Nan Madol House and canal |
The Devil's Post Piles, Mammoth Lakes, California |
Venice of the Western Pacific |
My brother and his wife generously send me their copies of Archaeology magazine and special issues from National Geographic, which allow me to escape to lost worlds while wishing the contemporary one would get lost. The usual areas are covered: the Mediterranean basin, China and Indochina, ancient Britain, the Meso- and Incan Americas, but I never tire of them and you can always learn something new as season after season, dedicated people dig and translate. But who would have thought of an imposing stone city built on a coral reef far out in the Caroline Islands, the loneliest dots in a vast ocean?

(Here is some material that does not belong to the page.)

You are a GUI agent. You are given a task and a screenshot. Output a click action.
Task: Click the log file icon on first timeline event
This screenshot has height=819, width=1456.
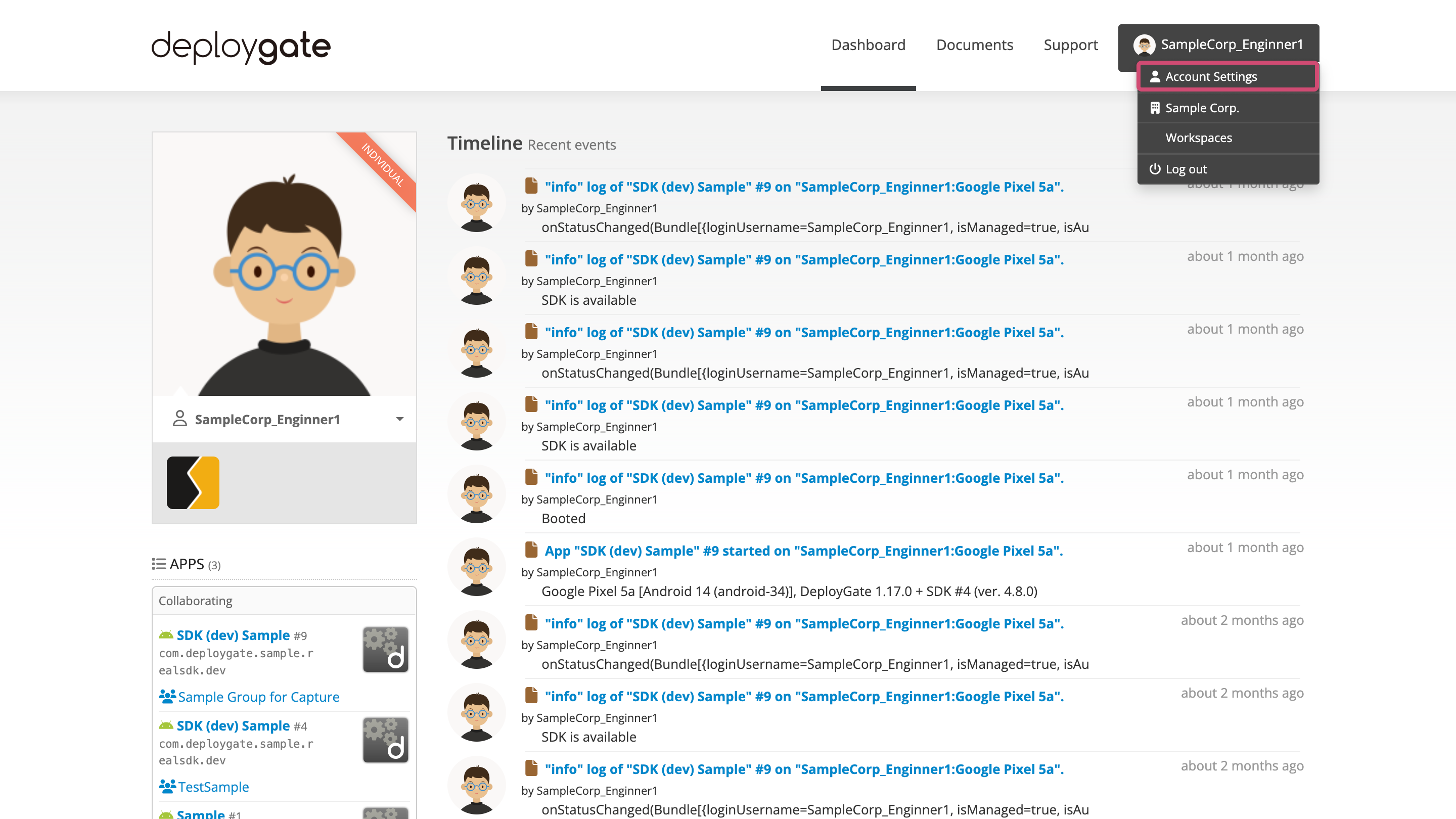[531, 186]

Pohnpei Island (one of the four islands comprising today's Federated States of Micronesia) has been settled for over 2,000 years, but one would think its housing would have been built of organic materials,constantly replaced after a generation or two or after a typhoon, and leaving little behind. From around 500 A.D. to 1500 A.D. it was the capital of an increasingly stratified society, ending with the centralized and all-powerful Saudeleur Dynasty, which ruled a population of around 25,000. And did they leave something behind.
For hundreds of years, most intensely in the 12th century, a complex of stone houses and temples separated by canals was erected for the exclusive use of the ruling class. Artificial islands were built on a coral reef in a lagoon off the main island for their regal isolation. There is no food or fresh water there, so it was likely built much more for psychological effect than practical reasons. One is immediately reminded of the Aztec and Egyptian pyramid builders and the high, formidable structures of the Inca.
On Lake Texcoco at Tenochtitlan (today's Mexico City), the Aztecs built many such islands out of organic material, not stone, for the completely practical purpose of agriculture. Nan Madol, like today's gated communities and security-encased high rise condominiums, was built for the safety and status of an elite class only. And well-built it was, from 400,000 hexagonal basalt rock columns, shaped like logs, of up to 10 tons each which were quarried from the island's interior. These formations are found elsewhere so we know what they look like.undisturbed (i.e., at Mammoth Lakes in California and The Giants' Causeway in Ireland). How they separated and transported and then raised them to such heights is a mystery; the orally transmitted myth has it that a magician flew them to the lagoon. As good an explanations as we have, I suppose.
One can almost hear the long-ago king and his nobles telling the nameless people who built their private city and brought them their food (to turn Eva Peron's song in Evita upside down): "We keep no promise; now keep your distance."